Friday , August 19 2022

More court challenges are expected over the new Trans Mountain Pipeline decision


Trans Mountain marine terminal in Burnaby.


Even before the National Energy Board presented its answer on Friday reconsidering the expansion of the $ 9.3 billion Trans Mountain Pipeline, opponents say that there will be more court challenges of any decision.

The last fall, several First Nations, including the Tsleil-Waututh and Squamish, as well as environmentalists and urban leaders, said that the rapid re-examination of the marine traffic effects of the project, including on slaughtered whales, was inadequate and could create grounds for another court challenge.

Concerns included that the 155 day schedule of the review was too short and its scope was not wide enough, including that it had limited a 12 mile strip along the coast.

The NEB releases its reconsider report for 9 a.m. UN and environmentalists have organized a news conference at 10 a.m. in Vancouver.

Eugene Kung, a staff lawyer with West Coast Environmental Law who has worked with First Nations in the past on the challenges of the Trans Mountain court on Thursday said it was felt that the shortcomings of the review process were not addressed.

In fact, they have become exacerbated, he said, emphasizing the recent refusal of NEB to include the effects of the climate change of the project.

"So legal challenges are certainly possible again," said Kung.

One that would be launched against the NEB award or waiting until a subsequent federal government decision, which is usually made within 90 days, is clear.

The last fall by the federal government referred to the NEB to reconsider the project after the decision of the Federal Appeal Court last summer abolished the pipeline's approval. The court found that Canada had inadequate First Nations consultation in the final stage and that the scope of the "unfair" review did not include project-related tanker traffic.

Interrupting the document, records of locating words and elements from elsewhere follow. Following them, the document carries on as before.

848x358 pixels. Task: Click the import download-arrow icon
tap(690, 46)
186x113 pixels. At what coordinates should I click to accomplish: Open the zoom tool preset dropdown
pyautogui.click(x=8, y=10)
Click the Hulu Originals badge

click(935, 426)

Earlier, Prime Minister Justin Trudeau, First Minister, had bought the current project and Trans Mountain pipeline for $ 4.5 billion.

The expansion project has been suspended since the decision of the federal court in August 2018.

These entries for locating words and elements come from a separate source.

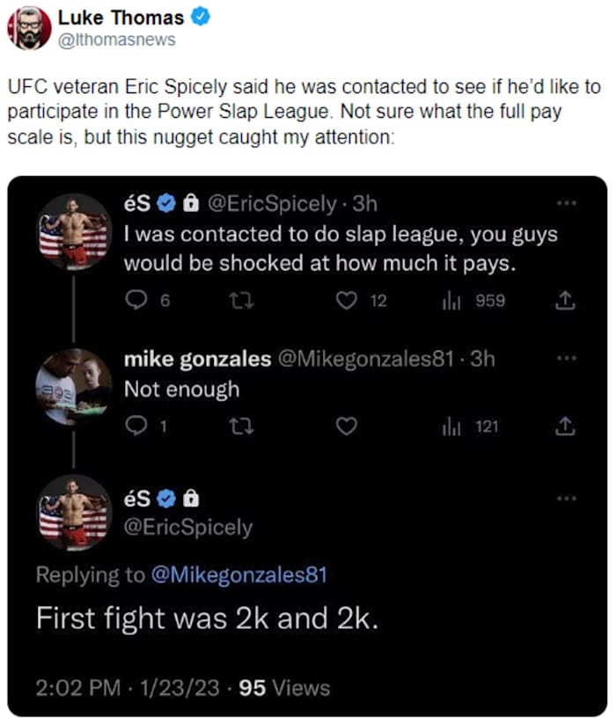Like mike gonzales' 'Not enough' reply
The image size is (616, 723).
pos(347,427)
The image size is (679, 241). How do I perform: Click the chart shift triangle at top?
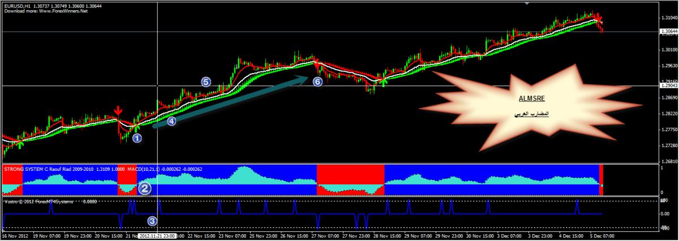(528, 3)
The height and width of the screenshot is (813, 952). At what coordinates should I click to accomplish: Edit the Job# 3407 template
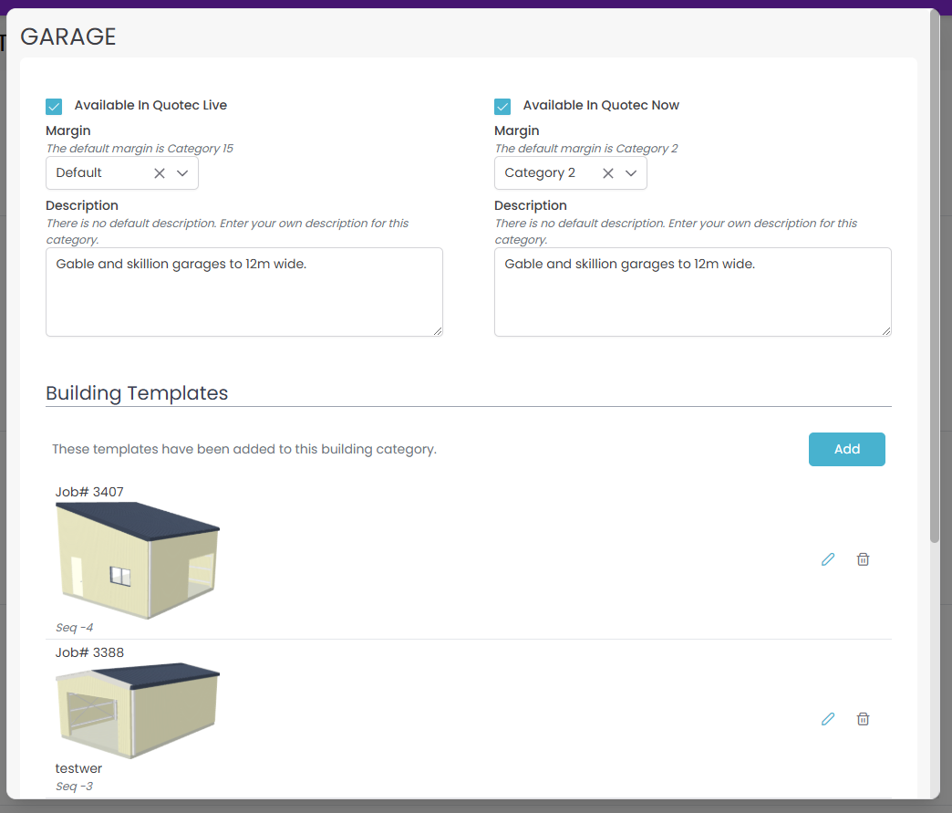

Professor Dwight Newman, Saskatchewan University, said Thursday that the opponents could launch more court action and expected some wills.

"At some pragmatic level, it could influence it (the courts) that it is now round after further government efforts, but at some level of principle they have to look straightforward on how the law is relevant to what has been done or not done, "said Newman, who has the Canadian Research Chair of Indigenous Rights at the University of Saskatchewan.

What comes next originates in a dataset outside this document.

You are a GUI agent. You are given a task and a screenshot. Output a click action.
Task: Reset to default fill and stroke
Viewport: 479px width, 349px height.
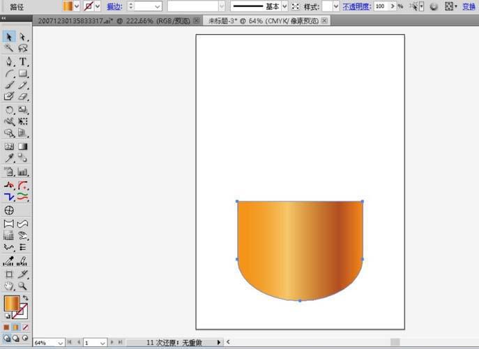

The project – with the help of a lot of B.C. businesses, some First Nations, oil producers, some unions and federal government – mean opening new markets in Asia through terminal ships at Burnaby.

Business Advice B.C. President Greg D 'Avignon said on Thursday, if these types of projects can not be built, there is a real problem in Canada, as they pay bills for education, health and fighting poverty.

The most involved in this is that Canada's investment confidence is increasingly eroded as it is known as where you can not do things, says Avignon.

Although Canada's rule of law allows challenges to be filed in court, they are also being used as a tool when some parties will not get their way, he says.

"That's not how our country was built – it provides for the minority," added Avignon D '.

In early January, the NEB released its draft recommendations on reconsidering the marine effects of the project. They included the creation of a marine mammal defense program, as well as measures to offset the increase in the underwater noise and the potential to jeopardize shipping vessels. The NEB also seeks to limit the number of boats watching watts and how much time they spend on the water.

There is a separate process in place to meet the need for deeper UN consultations, led by a pre-justice retired by the Supreme Court Frank Iacobucci.

Canadian Natural Resources spokesman Alison Reilander said around 60 government consultants on the daily floor at B.C. and Alberta, and met nearly three quarters of the 117 affected communities.

The federal government did not respond to questions about when its consultations would be complete.